Tee Shirt Quotes

Found Written on Actual T-Shirts....

  1. "My husband and I divorced over religious differences. He thought he was God, and I didn't.
  2. "I don't suffer from insanity. I enjoy every minute of it."
  3. "Some people are alive only because it's illegal to kill them."
  4. "I used to have a handle on life, but it broke."
  5. "Don't take life too seriously. You won't get out alive."
  6. "You're just jealous because the voices only talk to me."
  7. "Earth--the Insane Asylum for the Universe."
  8. "Nyquil - The stuffy, sneezy, why-the-heck-is-the-room-spinning medicine."
  9. "I'm not a complete idiot; some parts are missing."
  10. "Out of my mind. Back in five minutes."
  11. "I want to die in my sleep like my grandfather .. not screaming and yelling like the passengers in his car."
  12. "God must love stupid people. He made so MANY of them!"
  13. "The gene pool could use a little chlorine."
  14. "I took an IQ test, and the results were negative."

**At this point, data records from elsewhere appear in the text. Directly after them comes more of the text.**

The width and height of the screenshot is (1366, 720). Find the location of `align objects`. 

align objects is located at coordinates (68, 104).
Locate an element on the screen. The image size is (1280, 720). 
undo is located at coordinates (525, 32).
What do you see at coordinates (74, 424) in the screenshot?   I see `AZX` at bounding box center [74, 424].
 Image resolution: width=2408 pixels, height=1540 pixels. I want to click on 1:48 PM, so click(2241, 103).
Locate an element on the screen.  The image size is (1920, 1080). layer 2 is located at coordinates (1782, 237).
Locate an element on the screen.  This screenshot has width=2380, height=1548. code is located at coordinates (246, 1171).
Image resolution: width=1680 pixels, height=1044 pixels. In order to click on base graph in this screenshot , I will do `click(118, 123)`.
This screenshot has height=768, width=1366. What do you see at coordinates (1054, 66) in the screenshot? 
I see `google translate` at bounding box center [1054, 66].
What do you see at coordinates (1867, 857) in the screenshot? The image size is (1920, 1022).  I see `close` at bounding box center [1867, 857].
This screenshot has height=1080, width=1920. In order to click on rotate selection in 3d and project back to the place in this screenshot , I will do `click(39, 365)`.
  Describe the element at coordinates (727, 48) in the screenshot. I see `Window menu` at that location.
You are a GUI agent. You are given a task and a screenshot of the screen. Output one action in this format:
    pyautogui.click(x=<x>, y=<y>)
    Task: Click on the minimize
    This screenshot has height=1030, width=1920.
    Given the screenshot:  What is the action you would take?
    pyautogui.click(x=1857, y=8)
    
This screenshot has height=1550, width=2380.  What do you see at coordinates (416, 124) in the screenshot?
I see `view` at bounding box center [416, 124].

  15. "Consciousness: That annoying time between naps."
  16. "Ever stop to think and forget to start again?"
  17. "Wrinkled .. was NOT one of the things I wanted to be when I grew up."
  18. "Procrastinate .. NOW."
  19. "Rehab is for quitters."
  20. "Arkansas: One million people and fifteen last names."
  21. "FAILURE IS NOT AN OPTION. It comes bundled with the software."
  22. "A journey of a thousand miles begins with a cash advance."
  23. "STUPIDITY IS NOT A HANDICAP. Park elsewhere!"
  24. "They call it PMS because Mad Cow Disease was already taken."
  25. "He who dies with the most toys ... is nonetheless dead."
  26. "FOR SALE - Iraqi rifle. Never fired. Dropped once."
  27. "HECK IS WHERE PEOPLE GO WHO DON'T BELIEVE IN GOSH."
  28. "HAM AND EGGS - A day's work for a chicken; a lifetime commitment for a pig.
  29. "
  30. "WELCOME TO KENTUCKY - Set your watch back 20 years."
  31. "MOP AND GLOW - The floor wax used by the Three Mile Island cleanup team."
  32. I signed up for an exercise class and was told to wear loose-fitting clothing. If I HAD any loose-fitting clothing, I would not signed up in the first place!
  33. When I was young, we used to go "skinny dipping." Now I just "chunky dunk."
  34. Wouldn't it be nice if whenever we messed up our life we could simply press 'Ctrl Alt Delete' and start all over?
  35. Stress is when you wake up screaming and then you realize you haven't fallen asleep yet.